Trigger questions at this stage could include:

What can make your customers’ work or personal life easier? What do they like or dislike about current glasses?

After the eye health check, the optometrist next introduces the customer to the dispensing optician. At this stage the dispensing optician interprets and translates the optical prescription into a language that is understood by the customer. The next step is frame styling and lens selection.

A gain creator and most basic expectation required from a pair of spectacles at this point, it is that customers will expect to see better than they did before the eye health check.

So the next consideration for our customer is for them to determine the relevance of a gain; is it essential or simply nice to have? (Box 2)

During the dispensing interaction it is important the dispenser understands that customers make buying decisions based on a combination of emotional and logical reasons. It makes them feel good (emotion) or it solves a problem (logic). Successful dispensing is a combination of identifying and satisfying needs.

Consider how you intend to produce outcomes and benefits that the customer expects, desires, or would be delighted by. The follow up phases of the customer journey offer such opportunities.

Opportunity to wow and delight customers continues as the order is processed. The customers experience is still in progress as we consider which touch points we can still influence. For example, keeping the customer notified with regards to the progress of their order.

The opportunity to delight can also create at collection. The opportunity to create a favourable moment can create further touchpoints and memorable moments. These may be lost if not taken immediately and may include care instructions and products that may be beneficial (such as cloths, sprays, cords, chains, different cases).

Again, how does this fit into the customer service journey? A successful proposition will end as beneficially as it began, by listening to and watching what customers do and say.

Box 1

Customer tasks: lifestyle

Customer tasks are the things they are trying to get done in their work or life.

Examining what these tasks are and how our customer’s vision and visual comfort impacts their ability to get those things done is an essential part of a dispensing experience.

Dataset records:
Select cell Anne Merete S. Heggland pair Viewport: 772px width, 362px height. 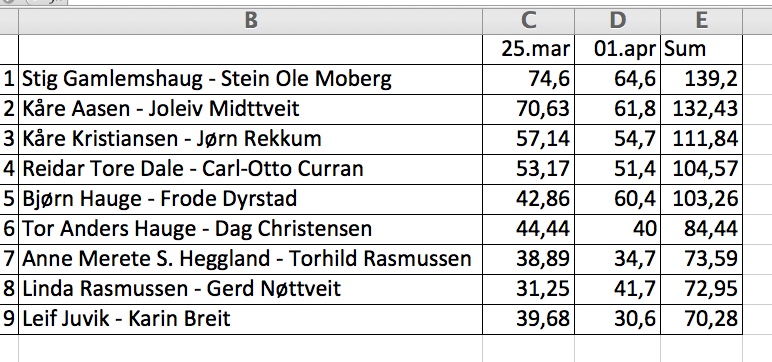(250, 260)
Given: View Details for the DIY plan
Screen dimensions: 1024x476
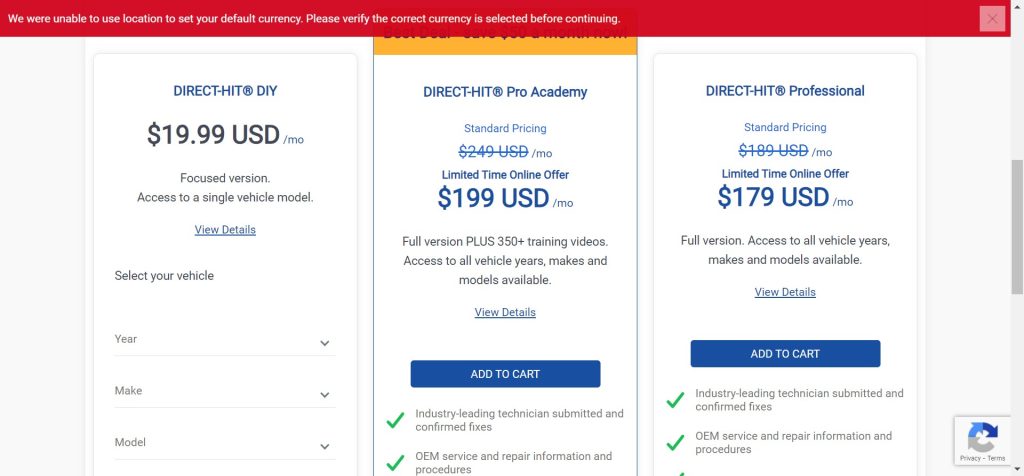Looking at the screenshot, I should pos(225,230).
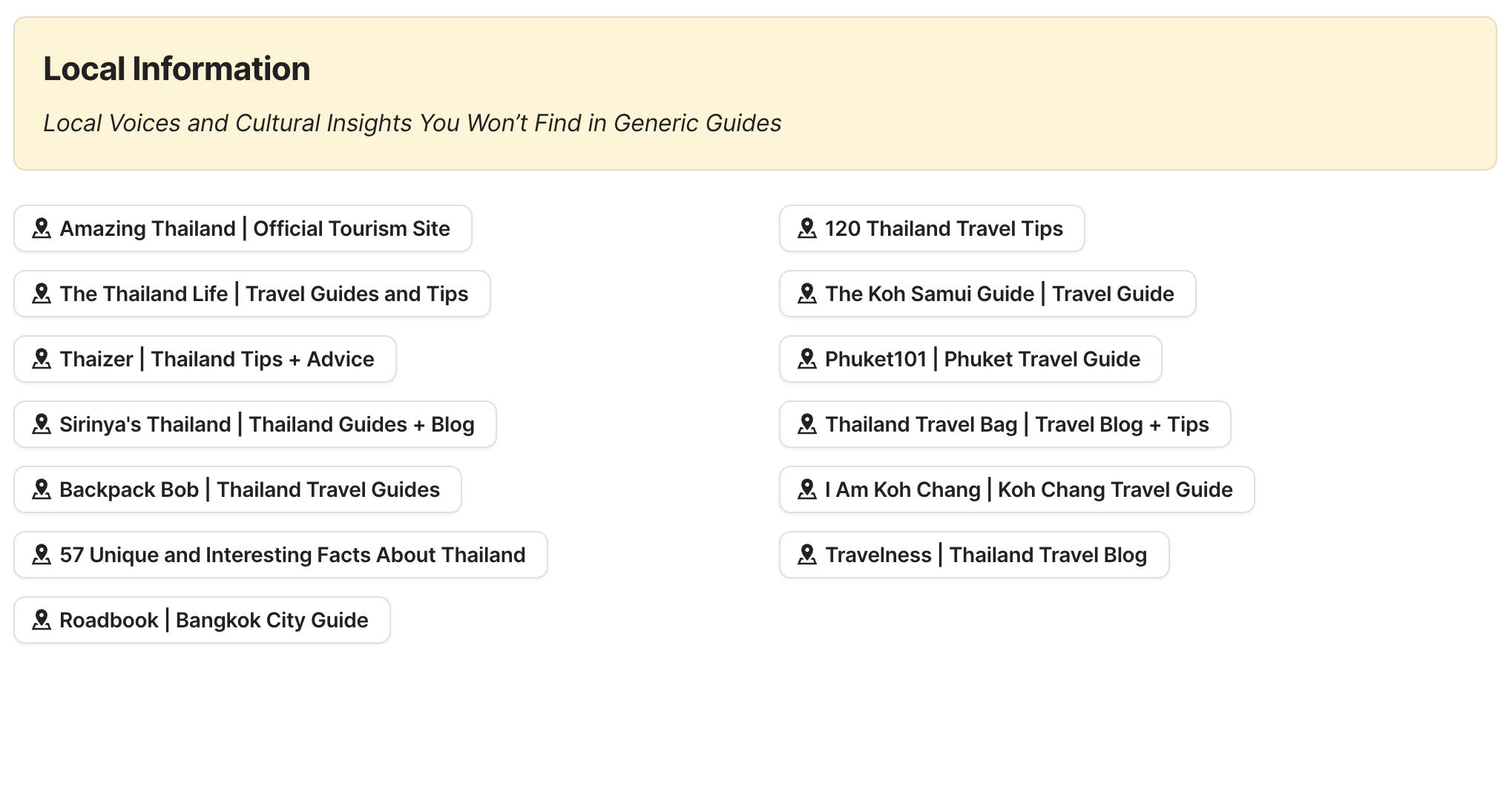This screenshot has height=795, width=1512.
Task: Click the location marker beside Phuket101
Action: [808, 359]
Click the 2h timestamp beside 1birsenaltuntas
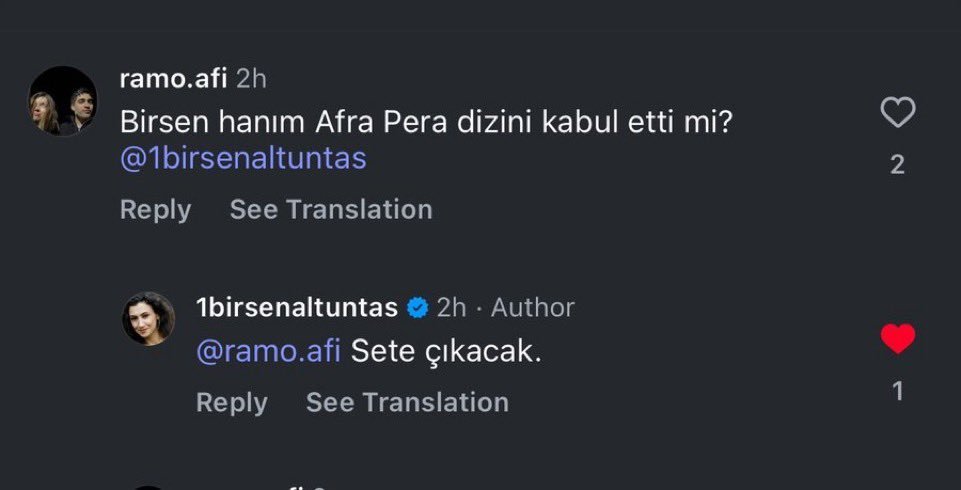Screen dimensions: 961x490 tap(452, 308)
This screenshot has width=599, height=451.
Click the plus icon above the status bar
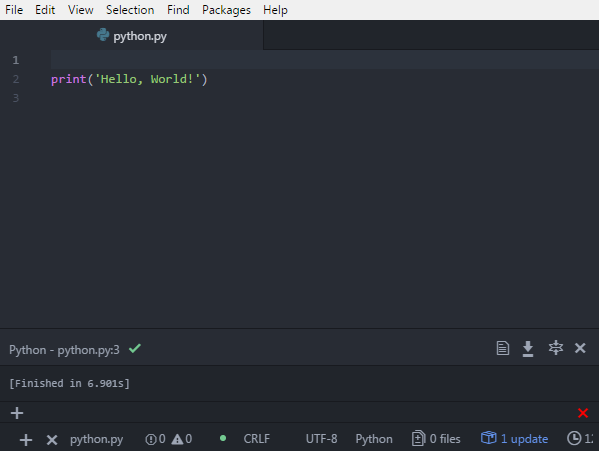(x=17, y=413)
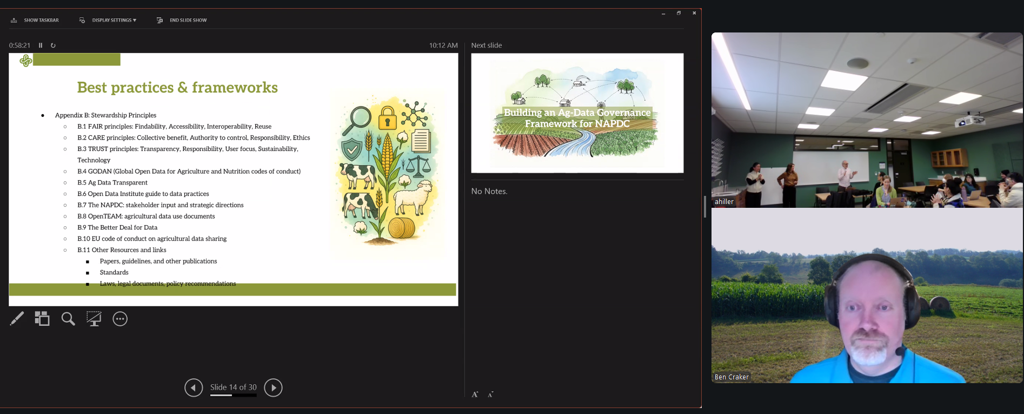Click the next slide preview thumbnail
The image size is (1024, 414).
coord(577,113)
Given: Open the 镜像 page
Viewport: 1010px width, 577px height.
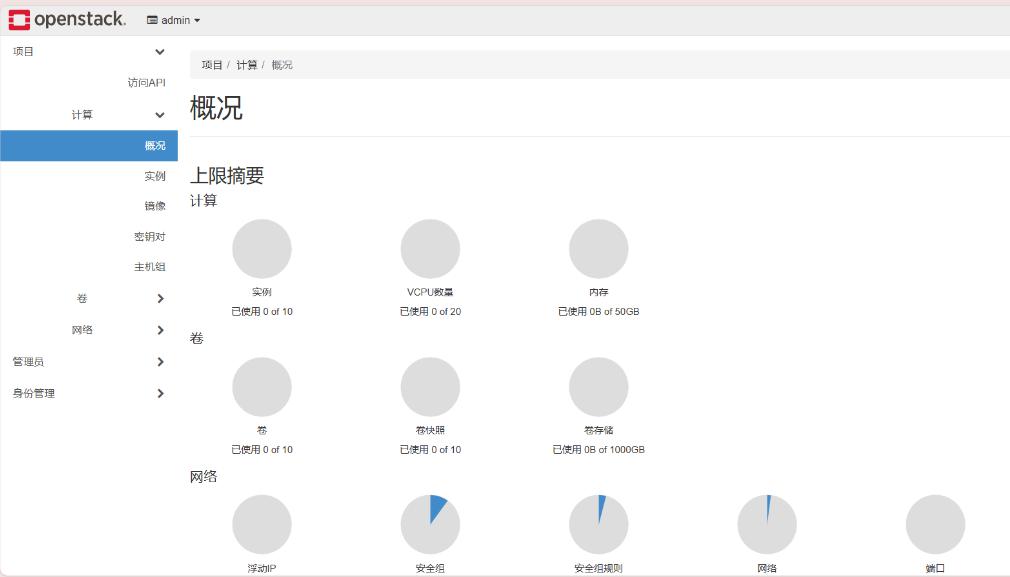Looking at the screenshot, I should [x=154, y=206].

STUDY QUESTIONS »
1. In the passage on spectacle dispensing, on what do customers base their buying decisions?
2. Write the next part of the passage on spectacle dispensing, starting after its final sentence.

RESPONSE LIST »
1. Customers base their buying decisions on a combination of emotional and logical reasons.

2.
Lifestyle questions elicit detail around the tasks customers try to perform and complete, or problems that they are trying to solve.

One example may be customers are aware of visual fatigue when using a computer.

We begin by playing the detective asking investigative questions and making sure we take the customers perspective. What you consider is important might not be that important to the customer. It is essential to acknowledge that not all their tasks or challenges have the same importance. We may need to help customers to prioritise them.

The next step is uncovering what proposition you offer and aligning it to the customer’s specific needs by asking:

 Which ‘gains’ do they need but don’t have? What can you offer?

Your products and services

This is what is on offer to your customers. With this bundle of products and services we help customers complete their tasks or help them meet basic needs.

Box 2

Customer gains: The outcomes and benefits customers want. Some gains are required, others expected, or desired by the customer.

A required gain: the outcome of an eye health check. After the test a customer’s most basic expectation is to be informed in simple terms if their eyes are healthy, and if not, to be referred to a specialist.

An expected gain: when the patient requires spectacles; the spectacles will provide a better visual acuity than without.

A desired gain: one which goes beyond the expectation of a solution. Such as where frames are more robust due to sprung sides, are lightweight due to the use of materials such as titanium, or a specific brand that meets an emotional want, such as that of status and prestige.

Gain creator: this describes how your products and services intend to produce outcomes and benefits that your customer expects, desires, or would be delighted by, including functional utility, social gains, positive emotions and cost savings. Again, there is a focus on the high relevancy to the individual customer.


Maria Anubi is a Dispensing Optician, business coach and author.